Bu açıklamalardan sonra dilerseniz şimdi kanunsuz grev tanımına bakarak konumuzu sürdürelim. Öncelikle yasal bir grevin ilgili yasa çerçevesinde gerekli prosedür tamamlanarak gerçekleşmesi gerekmektedir. Yani toplu sözleşme görüşmelerinin anlaşma ile sonuçlanmaması gibi bir sonucun ardından arabuluculuk aşamasından geçilmesi ve bir sonuç alınamaması, uyuşmazlık tutanağı, yetkili sendikanın ilgili işyerinde grev oylaması yapması ve gerekli çoğunluğun sağlanarak grev kararı alınması, kararın tebliği, gibi süreçlerin tamamlanması gerekmektedir.
Yasanın 25. Maddesinin 3. Fıkrası ise kanun dışı grevi tanımlamaktadır. “Kanuni grev için aranan şartlar gerçekleşmeden yapılan greve kanun dışı grev denilir. Siyasi amaçlı grev, genel grev ve dayanışma grevi kanun dışı grevdir. İşyeri işgali, işi yavaşlatma, verimi düşürme ve diğer direnişler hakkında kanun dışı grevin müeyyideleri uygulanır.
Devletin ülkesi ve milletiyle bölünmez bütünlüğüne, milli egemenliğe, Cumhuriyete, milli güvenliğe aykırı amaçla grev yapılamaz.”
Görülebileceği gibi yasal çerçevede tanımlanmış kanuni grev dışındaki eylemleri yasa açık bir biçimde kanun dışı grev olarak tanımlamaktadır. Ayrıca kanun dışı greve ciddi yaptırımlarda öngörülmektedir. Yasanın 45. Maddesinin 1. Ve 2. Fıkraları bu yaptırımlara ilişkindir.
“Kanun dışı grev yapılması halinde, işveren, böyle bir grevin yapılması kararına katılan, böyle bir grevin yapılmasını teşvik eden, böyle bir greve katılan veya böyle bir greve katılmaya veyahut devama teşvik eden işçilerin hizmet akitlerini, feshin ihbarına lüzum olmadan ve herhangi bir tazminat ödemeye mecbur bulunmaksızın feshedebilir.
Kanun dışı bir grev yapılması halinde, bu grev veya bu grevin yönetimi ve yürütümü yüzünden işverenin uğradığı zararlar, greve karar veren işçi sendikası veya kanun dışı grev herhangi bir işçi kuruluşunca kararlaştırılmaksızın yapılmışsa, bu greve katılan işçiler tarafından karşılanır.”

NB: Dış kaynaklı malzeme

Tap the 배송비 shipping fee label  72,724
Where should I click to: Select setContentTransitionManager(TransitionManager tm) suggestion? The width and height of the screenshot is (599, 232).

THY işçilerinin grev haklarının ellerinden alınması sonucu gerçekleştirdiği eylemin yukarıdaki tanımlamalara uyup uymadığını şu anda bilmiyoruz. Ancak Yargıtay işçilerin bu tür toplu olarak yaptıkları iş üretmeme ve benzeri eylemlerde genellikle kanunsuz grev değerlendirmesi yapıp işçiler aleyhinde karar kurmaktadır. Bu arada söz konusu eylemden dolayı THY 2 milyon USD zarar ettiğini açıkladı. Bu durumda İş kanunun 25/2. maddesinde yer alan işçinin işvereni zarara uğratmasına ilişkin fıkrası da devreye girebilir.
Sonuç itibarı ile yasalarımızı askersel dönemlerin izlerini taşıyan maddelerden arıtmak çabasında olduğumuzu iddia ettiğimiz bir dönemde ülkenin askeri rejimle yönetilen dönemlerinde bile olmayan bir yasağı havacılık işkoluna getirerek demokratik anlamda geri bir adım atılmıştır. Son not olarak Devlet memurlarının Grev ve toplusözleşme hakları konusunda AİHM’in verdiği kararları hatırlatmakta fayda var:
AİHM, bir başka kararında sendikacı Erhan Karaçay‘a sendika eylemine katıldığı için verilen cezayı haksız bulmuş ve iki yıl önce Türkiye’yi mahkum etmişti. Strasbourg’daki mahkeme, memurların grev ve iş bırakma hakkını da bu kararla belirtmiş oldu.
AİHM, 2008’de Tüm Belediye ve Yerel Yönetim Hizmetleri Emekçileri Sendikası’yla ilgili aldığı kararında, “toplu sözleşme hakkı yoksa, sendikal haklar işe yaramaz” diyerek, Türkiye’de memurların toplu sözleşme hakkının olduğunu ortaya koymuştu.